Découvrir, comprendre, créer, partager

Extrait

Segolène Le Men, « Livres de prix, prix d'étrennes »

Ségolène Le Men
D’après Livres d'enfants, livres d'images, Paris, Catalogue du Musée d'Orsay, 1989

Objets symboliques et livres d'apparat
Alors que le manuel, revêtu d'un cartonnage modeste mais solide est le compagnon quotidien de l'écolier, d'autres livres ont un aspect plus spectaculaire, car ils sont destinés aux cérémonies solennelles des étrennes et des prix : face à la fête familiale des étrennes, la distribution de prix, grand jour de récompense des bons élèves, est le point culminant de l'année scolaire à tous les degrés de l'enseignement, de l'école maternelle au concours général des bacheliers.
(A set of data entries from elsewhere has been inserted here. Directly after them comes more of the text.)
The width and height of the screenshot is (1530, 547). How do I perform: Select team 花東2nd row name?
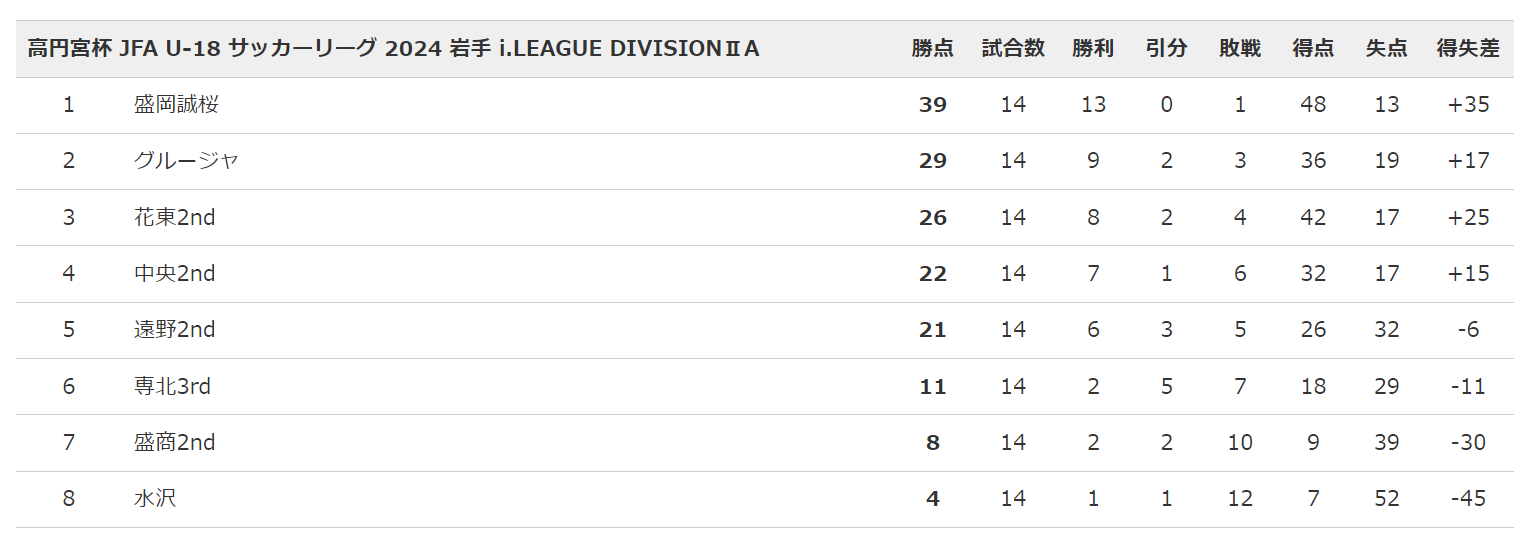pyautogui.click(x=175, y=217)
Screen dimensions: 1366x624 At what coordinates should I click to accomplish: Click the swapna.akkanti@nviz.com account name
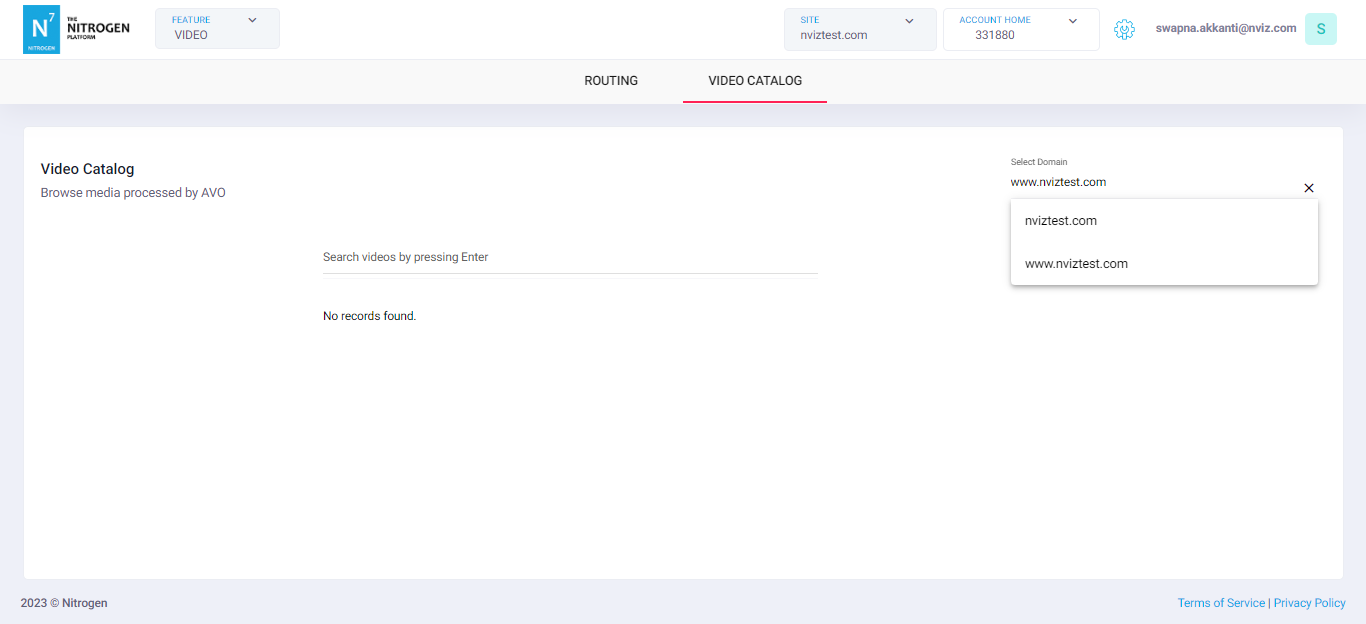coord(1226,27)
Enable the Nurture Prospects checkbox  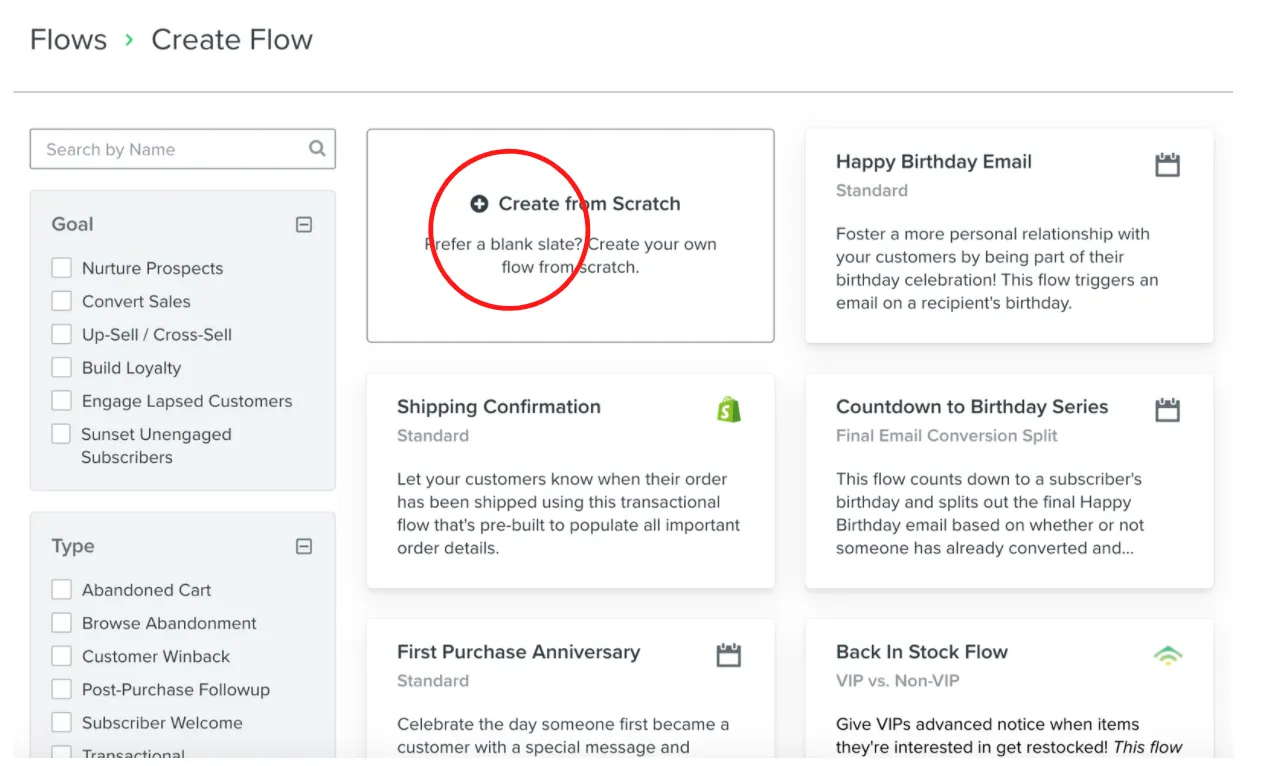(x=62, y=268)
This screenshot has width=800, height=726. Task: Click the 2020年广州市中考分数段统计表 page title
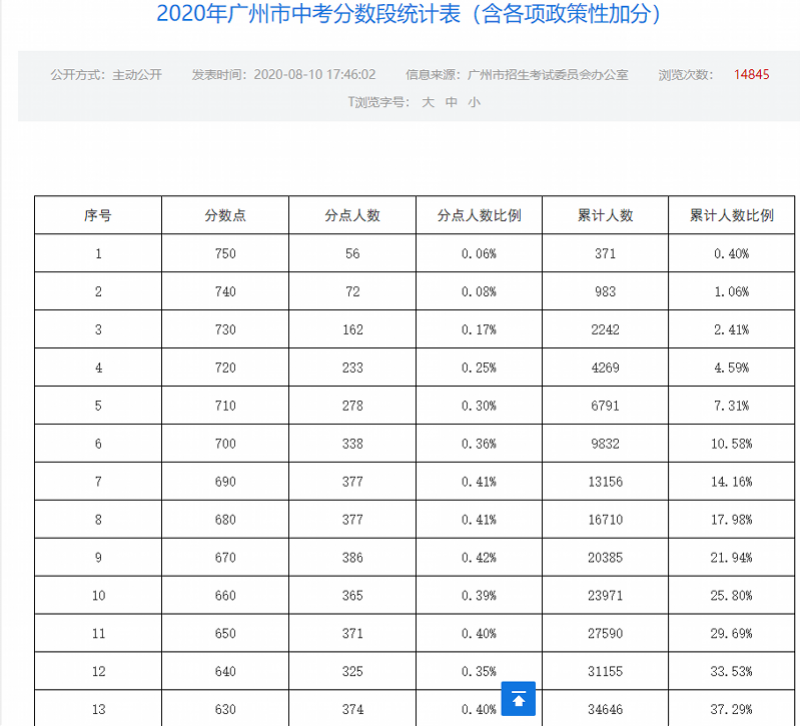(x=409, y=15)
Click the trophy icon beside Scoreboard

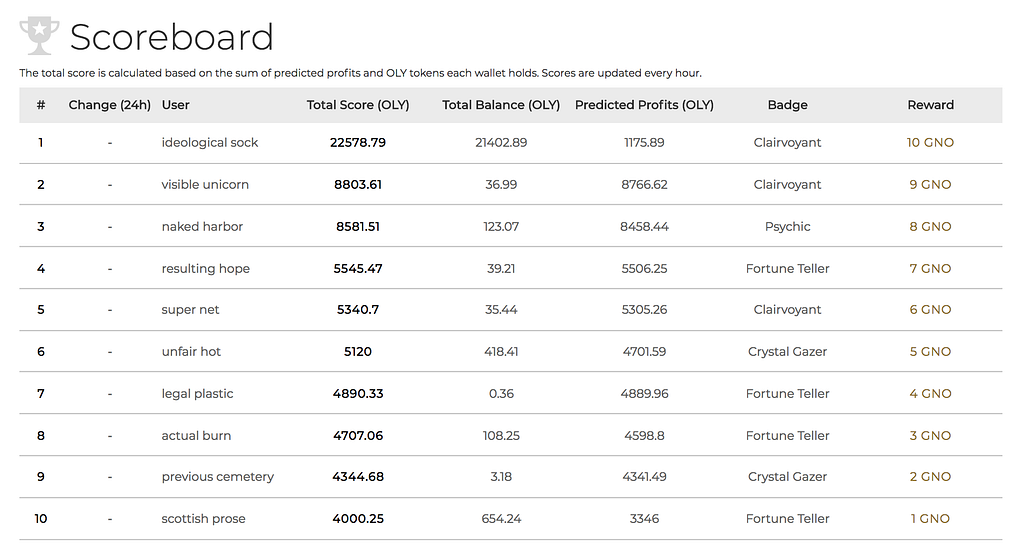pyautogui.click(x=39, y=36)
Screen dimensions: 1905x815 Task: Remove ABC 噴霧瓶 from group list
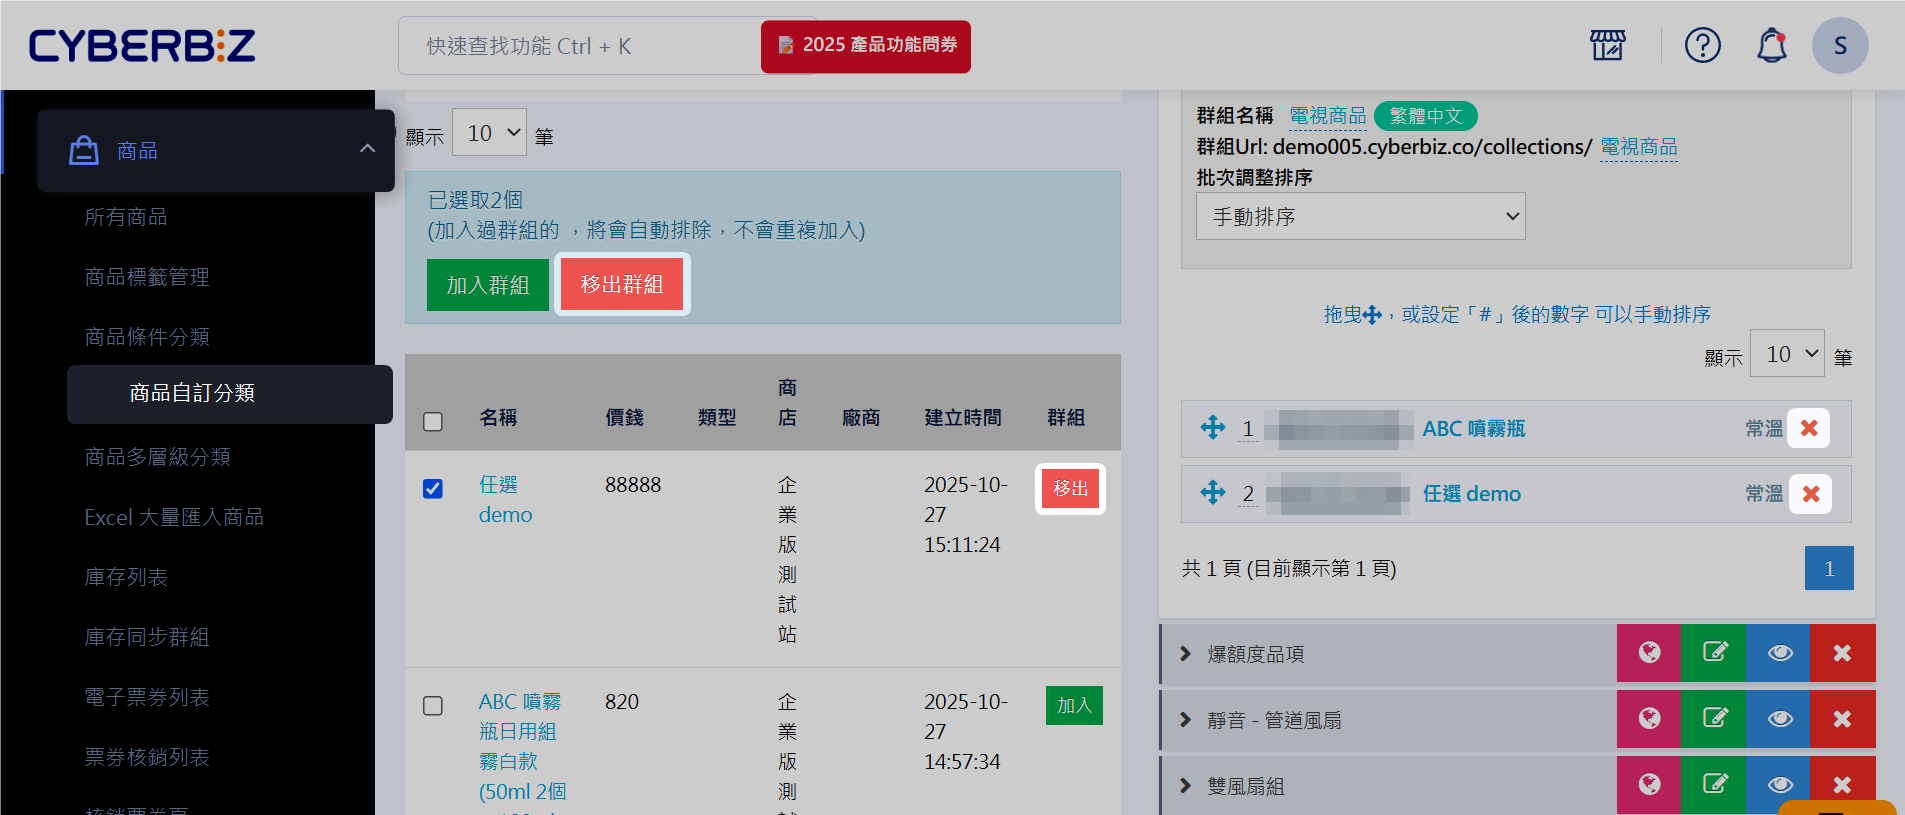pyautogui.click(x=1808, y=428)
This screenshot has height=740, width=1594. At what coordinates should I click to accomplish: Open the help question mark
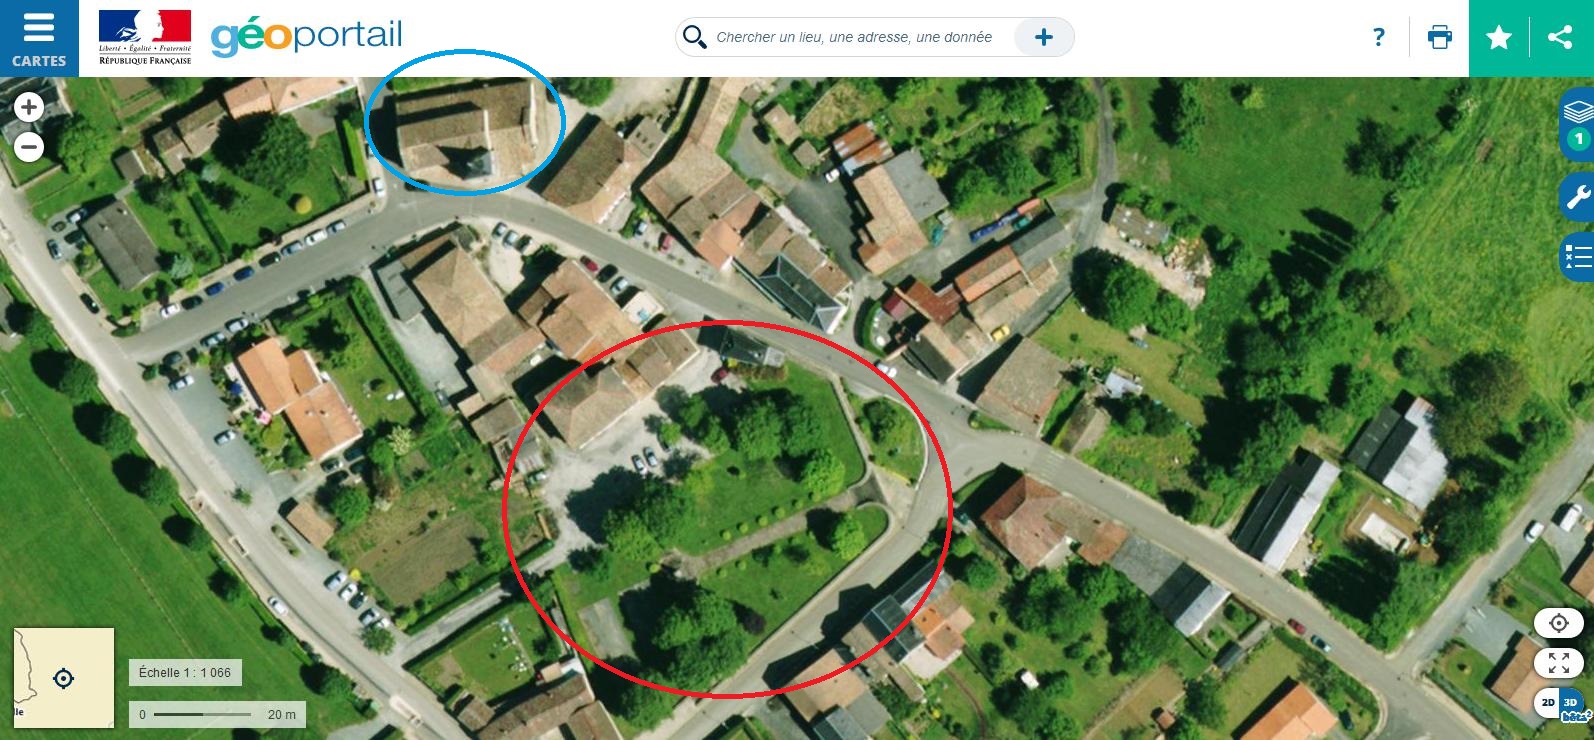point(1379,38)
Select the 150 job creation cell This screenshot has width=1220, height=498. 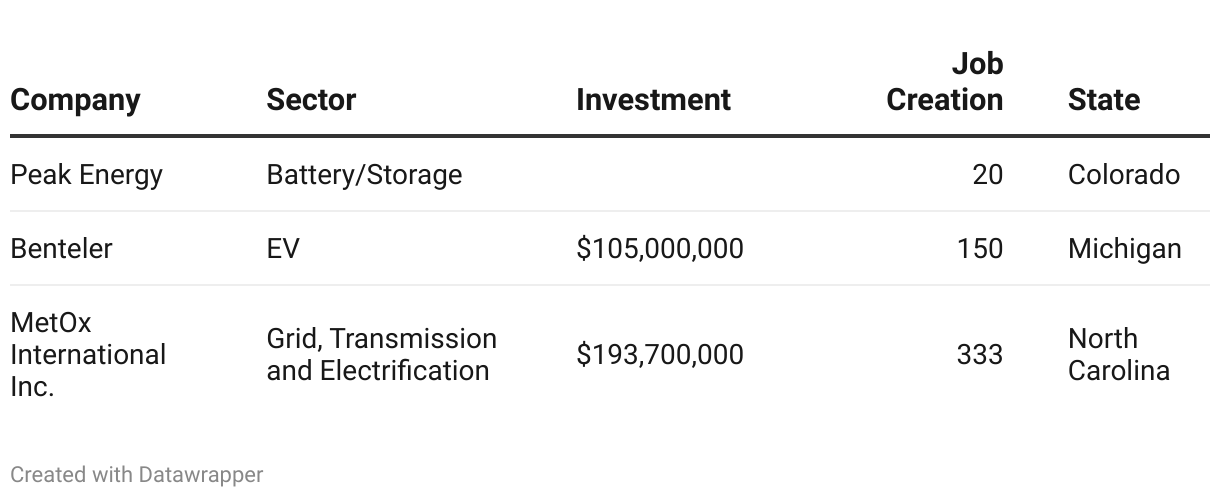[x=979, y=248]
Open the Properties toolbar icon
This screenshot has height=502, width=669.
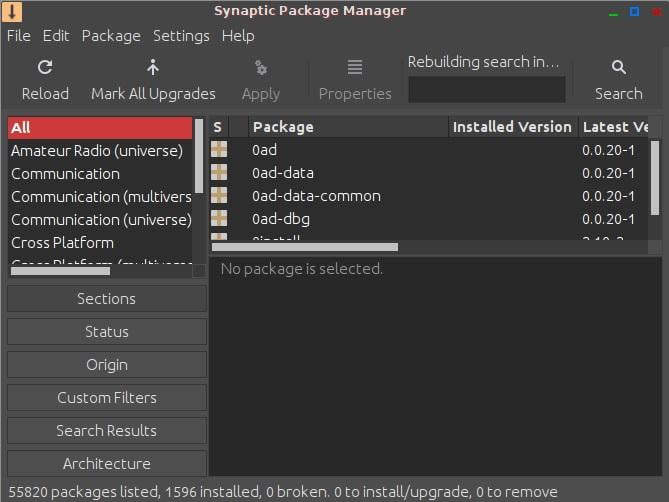[355, 67]
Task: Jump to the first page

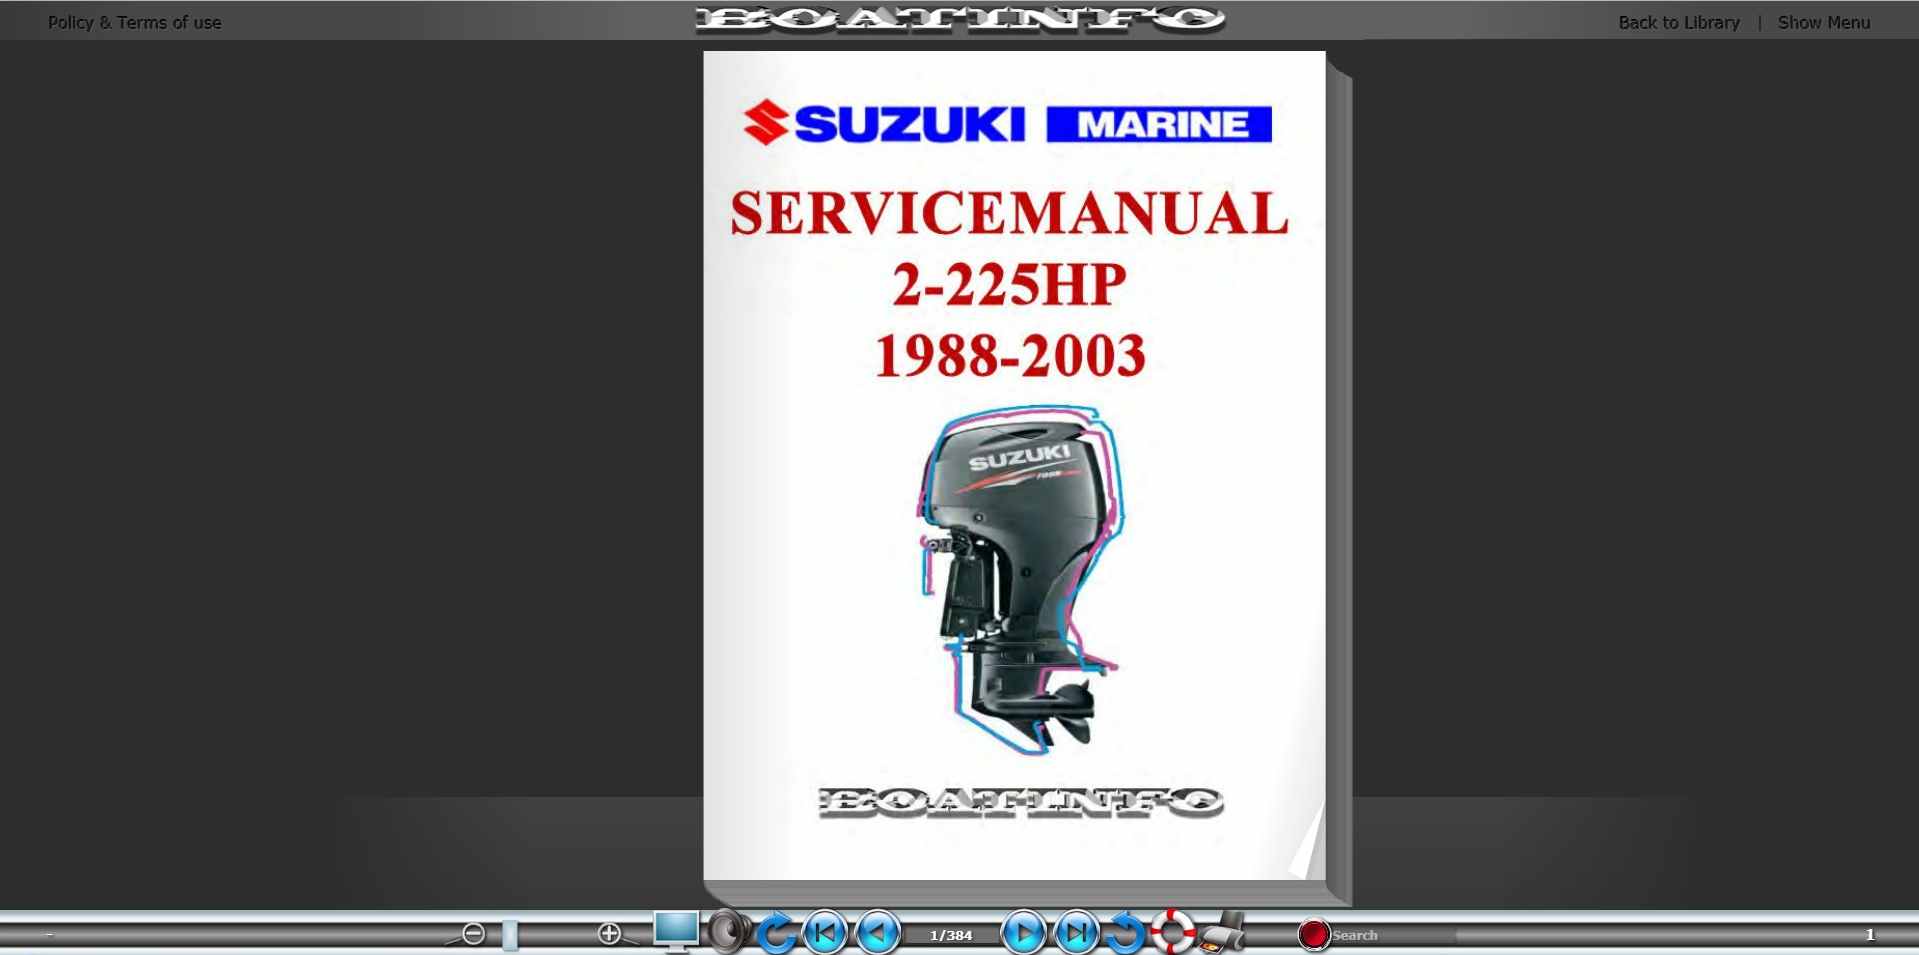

Une subtile hiérarchie des formats et du nombre des volumes, que décrivent les catalogues des éditeurs, correspond au niveau d'études et au palmarès. Un prix d'honneur du concours général vaut « quarante magnifiques volumes reliés aux armes de la Sorbonne avec la mention « concours général » sur le premier plat. Les premiers prix reçoivent six volumes et les seconds prix quatre, tandis que les accessits n'en reçoivent aucun…
Objets symboliques et livres d'apparat, les livres d'étrennes et de prix ont en commun leurs beaux cartonnages de livres-objets. Bien qu'ils fassent, aux alentours des solstices, l'objet de catalogues distincts, les livres de prix sont aussi livres d'étrennes et réciproquement, tout au long de la période. Ils se distinguent seulement par l'ex-praemio apposé sur les gardes du livre de prix ou par l'ex-dono plus rarement inscrit sur le livre d'étrennes, ainsi que par la couronne de lauriers entourant le nom de l'institution qui orne éventuellement le cartonnage de prix.

Du Second Empire aux lois Ferry
Sous le Second Empire comme sous la Monarchie de Juillet, les livres de prix sont liés à l'évènement de la reliure industrielle et, pour l'illustration, de la gravure sur acier qui autorise de gros tirages, tout comme ces cadeaux d'étrennes destinés aux femmes du monde, plus rarement aux enfants, que sont les keepsakes dont la mode, venue d'Angleterre, fut plus éphémère et prend fin vers 1850. Bien que la plupart des planches soient anonymes, des graveurs réputés sont sollicités ; quelques éditeurs provinciaux se partagent le marché avec, en tête, Alfred Mame. Implantés comme lui dans les principaux centres régionaux du colportage, tous ces éditeurs avec leurs bibliothèques de « bons livres » précèdent de peu la loi Falloux du 1er janvier 1850 qui encourage l'enseignement catholique, comme les directives de l'Empire autoritaire, qui entend remplacer les livres de colportage jugés pernicieux par des lectures plus morales.
Les lois Ferry ébranlent cet édifice solide par la laïcisation de l'école publique et la séparation de l'Église et de l'État en 1905 achève de le remettre en cause. La commission des bibliothèques scolaires et populaires dresse pendant quelques mois la liste des ouvrages recommandés pour les bibliothèques scolaires et pour les distributions de prix, qui font l'objet d'un catalogue spécial. L'Académie française couronne de son prix Monthyon les meilleurs livres d'éducation. Toutefois, même si les listes officielles des distributions de prix ont presque éliminé les éditeurs de « bons livres », Mame garde ses fidèles tandis que ses confrères disparaissent à la fin du siècle.
D'autres profiteront néanmoins de la situation nouvelle, au premier rang desquels il faut compter Hetzel, venu au livre de prix par le livre d'étrennes et qui met à la mode les livres « rouge et or » dorés sur tranche et faisant appel au roi des illustrateurs de l'époque, Gustave Doré.